About this task -
Your response should consist solely of the lines from the one containing "Where should I click to: Click the Pts" through the final line of the entries, repeated exactly.

Data for review -

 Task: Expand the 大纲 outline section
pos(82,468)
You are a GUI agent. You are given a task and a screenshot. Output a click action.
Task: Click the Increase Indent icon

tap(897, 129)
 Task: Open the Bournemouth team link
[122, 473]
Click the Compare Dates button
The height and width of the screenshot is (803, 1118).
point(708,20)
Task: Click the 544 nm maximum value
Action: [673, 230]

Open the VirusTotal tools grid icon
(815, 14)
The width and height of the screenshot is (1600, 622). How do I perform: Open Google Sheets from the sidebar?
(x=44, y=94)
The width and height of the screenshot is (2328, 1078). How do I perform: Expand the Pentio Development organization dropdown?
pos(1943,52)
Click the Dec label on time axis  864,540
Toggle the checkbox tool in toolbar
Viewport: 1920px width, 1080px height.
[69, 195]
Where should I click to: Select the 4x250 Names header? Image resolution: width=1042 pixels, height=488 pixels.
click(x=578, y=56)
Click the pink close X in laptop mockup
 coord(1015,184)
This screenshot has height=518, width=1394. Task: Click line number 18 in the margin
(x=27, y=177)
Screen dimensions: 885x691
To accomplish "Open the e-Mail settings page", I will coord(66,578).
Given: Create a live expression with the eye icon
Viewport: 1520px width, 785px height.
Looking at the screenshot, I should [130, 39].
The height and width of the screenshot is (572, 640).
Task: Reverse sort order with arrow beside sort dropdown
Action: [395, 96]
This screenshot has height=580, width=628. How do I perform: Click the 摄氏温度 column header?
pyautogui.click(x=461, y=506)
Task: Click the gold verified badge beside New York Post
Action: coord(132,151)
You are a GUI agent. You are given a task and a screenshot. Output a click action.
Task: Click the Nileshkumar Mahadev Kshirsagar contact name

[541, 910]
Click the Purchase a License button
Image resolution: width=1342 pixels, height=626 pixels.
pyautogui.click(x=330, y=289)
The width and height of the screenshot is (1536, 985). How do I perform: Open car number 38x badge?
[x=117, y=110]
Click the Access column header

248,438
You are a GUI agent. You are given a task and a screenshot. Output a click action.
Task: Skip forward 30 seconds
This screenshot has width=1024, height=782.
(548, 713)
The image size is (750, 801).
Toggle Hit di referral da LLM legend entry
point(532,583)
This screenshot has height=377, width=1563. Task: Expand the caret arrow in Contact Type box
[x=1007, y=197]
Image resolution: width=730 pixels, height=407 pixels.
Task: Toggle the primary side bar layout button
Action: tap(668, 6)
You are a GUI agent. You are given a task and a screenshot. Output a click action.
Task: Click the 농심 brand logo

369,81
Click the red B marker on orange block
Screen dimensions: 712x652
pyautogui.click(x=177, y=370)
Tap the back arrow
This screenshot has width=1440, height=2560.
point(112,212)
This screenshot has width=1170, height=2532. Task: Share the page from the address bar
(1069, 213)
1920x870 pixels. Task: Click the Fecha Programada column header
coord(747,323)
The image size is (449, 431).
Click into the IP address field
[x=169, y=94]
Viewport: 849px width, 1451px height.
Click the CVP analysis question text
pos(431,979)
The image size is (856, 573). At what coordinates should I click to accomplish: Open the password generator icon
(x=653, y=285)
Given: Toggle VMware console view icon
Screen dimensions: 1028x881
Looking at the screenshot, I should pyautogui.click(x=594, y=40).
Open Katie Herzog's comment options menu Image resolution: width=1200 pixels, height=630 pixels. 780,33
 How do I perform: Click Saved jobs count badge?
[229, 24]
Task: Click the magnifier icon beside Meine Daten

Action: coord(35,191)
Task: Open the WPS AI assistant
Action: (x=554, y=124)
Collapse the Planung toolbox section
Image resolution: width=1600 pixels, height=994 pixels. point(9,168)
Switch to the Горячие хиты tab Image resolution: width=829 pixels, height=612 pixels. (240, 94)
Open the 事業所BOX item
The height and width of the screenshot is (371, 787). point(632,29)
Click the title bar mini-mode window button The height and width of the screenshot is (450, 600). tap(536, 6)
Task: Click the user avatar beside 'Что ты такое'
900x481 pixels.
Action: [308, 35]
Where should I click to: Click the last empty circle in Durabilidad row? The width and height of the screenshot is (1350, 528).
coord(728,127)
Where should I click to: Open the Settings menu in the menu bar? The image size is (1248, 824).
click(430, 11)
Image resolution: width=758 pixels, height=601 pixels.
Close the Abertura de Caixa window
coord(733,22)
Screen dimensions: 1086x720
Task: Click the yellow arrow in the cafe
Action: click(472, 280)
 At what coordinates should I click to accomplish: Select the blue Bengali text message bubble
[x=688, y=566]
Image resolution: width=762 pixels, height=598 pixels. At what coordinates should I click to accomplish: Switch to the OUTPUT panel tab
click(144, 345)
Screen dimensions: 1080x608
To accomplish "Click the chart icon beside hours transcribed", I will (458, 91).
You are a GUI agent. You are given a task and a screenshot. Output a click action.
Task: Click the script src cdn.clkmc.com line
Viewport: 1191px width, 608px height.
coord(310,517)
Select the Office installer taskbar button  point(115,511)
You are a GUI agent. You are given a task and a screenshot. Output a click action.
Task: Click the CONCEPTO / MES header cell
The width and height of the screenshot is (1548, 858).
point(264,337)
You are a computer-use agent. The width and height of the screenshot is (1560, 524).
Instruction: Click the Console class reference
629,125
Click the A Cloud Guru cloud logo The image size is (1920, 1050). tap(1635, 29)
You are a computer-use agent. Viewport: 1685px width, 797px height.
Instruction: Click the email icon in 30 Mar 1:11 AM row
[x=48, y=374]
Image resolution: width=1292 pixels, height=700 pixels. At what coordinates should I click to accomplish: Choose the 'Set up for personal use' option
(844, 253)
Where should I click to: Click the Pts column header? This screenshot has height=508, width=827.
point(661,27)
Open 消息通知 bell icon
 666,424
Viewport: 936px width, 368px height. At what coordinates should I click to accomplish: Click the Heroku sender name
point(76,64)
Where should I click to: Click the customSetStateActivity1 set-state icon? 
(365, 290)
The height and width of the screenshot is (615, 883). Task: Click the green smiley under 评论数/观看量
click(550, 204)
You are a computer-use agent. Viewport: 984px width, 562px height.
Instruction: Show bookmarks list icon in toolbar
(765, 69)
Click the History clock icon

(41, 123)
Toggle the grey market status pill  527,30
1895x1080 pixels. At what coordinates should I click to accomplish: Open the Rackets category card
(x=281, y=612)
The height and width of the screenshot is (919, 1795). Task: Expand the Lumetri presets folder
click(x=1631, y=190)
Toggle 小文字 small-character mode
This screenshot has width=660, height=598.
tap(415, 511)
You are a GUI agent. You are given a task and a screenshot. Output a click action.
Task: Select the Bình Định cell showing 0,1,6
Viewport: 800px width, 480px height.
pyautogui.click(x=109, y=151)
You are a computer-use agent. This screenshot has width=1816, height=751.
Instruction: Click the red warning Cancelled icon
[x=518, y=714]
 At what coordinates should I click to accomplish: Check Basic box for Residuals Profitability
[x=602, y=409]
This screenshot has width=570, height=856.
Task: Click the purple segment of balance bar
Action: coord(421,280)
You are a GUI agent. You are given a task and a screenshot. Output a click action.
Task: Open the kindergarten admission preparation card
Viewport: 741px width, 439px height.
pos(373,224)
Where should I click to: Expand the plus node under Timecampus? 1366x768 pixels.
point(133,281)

Result -
Where should I click to: Click the Pts column header? This screenshot has height=508, width=827.
point(661,27)
Open 消息通知 bell icon
 666,424
Viewport: 936px width, 368px height. At what coordinates should I click to accomplish: Click the Heroku sender name
point(76,64)
Where should I click to: Click the customSetStateActivity1 set-state icon? 
(365, 290)
The height and width of the screenshot is (615, 883). Task: Click the green smiley under 评论数/观看量
click(550, 204)
You are a computer-use agent. Viewport: 984px width, 562px height.
Instruction: Show bookmarks list icon in toolbar
(765, 69)
Click the History clock icon

(41, 123)
Toggle the grey market status pill  527,30
1895x1080 pixels. At what coordinates should I click to accomplish: Open the Rackets category card
(x=281, y=612)
The height and width of the screenshot is (919, 1795). Task: Expand the Lumetri presets folder
click(x=1631, y=190)
Toggle 小文字 small-character mode
This screenshot has width=660, height=598.
tap(415, 511)
You are a GUI agent. You are given a task and a screenshot. Output a click action.
Task: Select the Bình Định cell showing 0,1,6
Viewport: 800px width, 480px height.
pyautogui.click(x=109, y=151)
You are a computer-use agent. This screenshot has width=1816, height=751.
Instruction: Click the red warning Cancelled icon
[x=518, y=714]
 At what coordinates should I click to accomplish: Check Basic box for Residuals Profitability
[x=602, y=409]
This screenshot has width=570, height=856.
Task: Click the purple segment of balance bar
Action: coord(421,280)
You are a GUI agent. You are given a task and a screenshot. Output a click action.
Task: Open the kindergarten admission preparation card
Viewport: 741px width, 439px height.
pos(373,224)
Where should I click to: Expand the plus node under Timecampus? 1366x768 pixels.
point(133,281)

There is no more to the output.